Sercem robota przeznaczonego do prac polowych jest układ sterowania wraz z zespołem akumulatorów – wyjaśniają Kristine Skattum i Rémy Zakaria, norwescy studenci, którzy zademonstrowali robota podczas targów SIMA w Paryżu. Pomysł budowy łazika zrodził się we współpracy Norweskiego Uniwersytetu Przyrodniczego i Saga Robotics. Studenci ze wsparciem pracowników naukowych uczelni zdecydowali się na modułową aluminiową konstrukcję, którą można rozbudować o nowy osprzęt i zwiększyć jej szerokość roboczą. Lekkie materiały konstrukcyjne sprawiają, że Thorvald II może ważyć mniej niż 200 kg.

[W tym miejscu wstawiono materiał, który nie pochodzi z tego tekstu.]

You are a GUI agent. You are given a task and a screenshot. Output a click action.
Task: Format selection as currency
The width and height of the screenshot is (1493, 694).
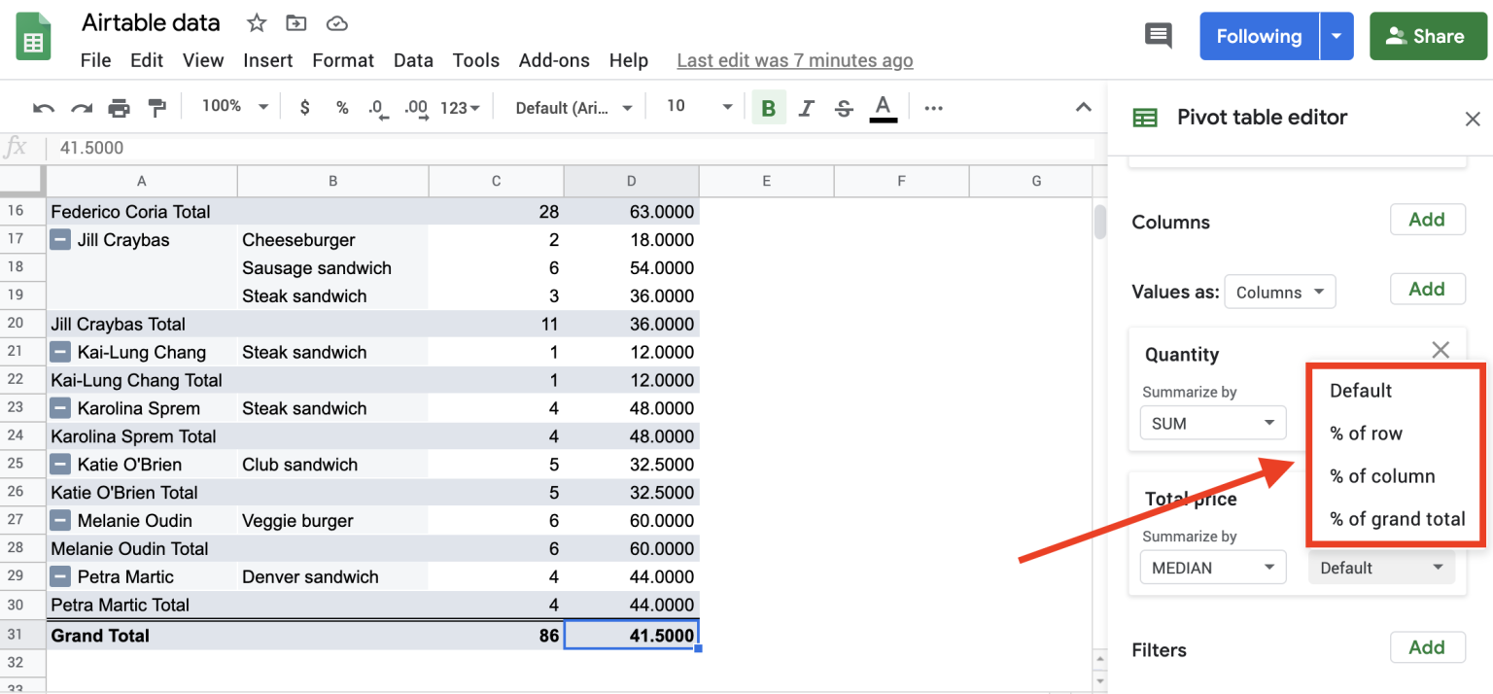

– To duża ulga dla zmęczonej ciężkim sprzętem gleby – podkreślają studenci. Duże maszyny rolnicze niszczą strukturę gleby, co skutkuje niższą produkcją
i pogłębianiem erozji. Robot napędzany jest przez cztery silniki elektryczne, o mocy 500 W każdy. Silniki zasilają koła robota i układ skrętu. To nieodzowne elementy każdego autonomicznego pojazdu. Maksymalna prędkość zaprezentowanego w Paryżu robota zależy od zastosowanego silnika elektrycznego i wynosi ok. 1 m/s.

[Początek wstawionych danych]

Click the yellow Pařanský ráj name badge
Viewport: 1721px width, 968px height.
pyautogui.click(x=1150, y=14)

Pojazd sterowany jest bezprzewodowo, pilotem znanym z gier komputerowych. Co istotne, instalacja elektryczna spełnia standardy szczelności, co umożliwia nieprzerwaną pracę pod chmurką. Jak zapewniają Kristine i Rémy, nie będzie problemu, by wdrożyć zdalne sterowanie przez GPS i zespół kamer monitorujących otoczenie robota. Ekipa zajmie się tym niebawem. Robot może być wyposażony w różne narzędzia pomocne, np. w pieleniu, innych pracach polowych lub projektach badawczych uniwersytetu.
– Szukamy wsparcia firm, które chciałyby wdrożyć naszego robota do produkcji na większą skalę. Pozwoli to określić orientacyjną cenę robota – podkreślają młodzi konstruktorzy.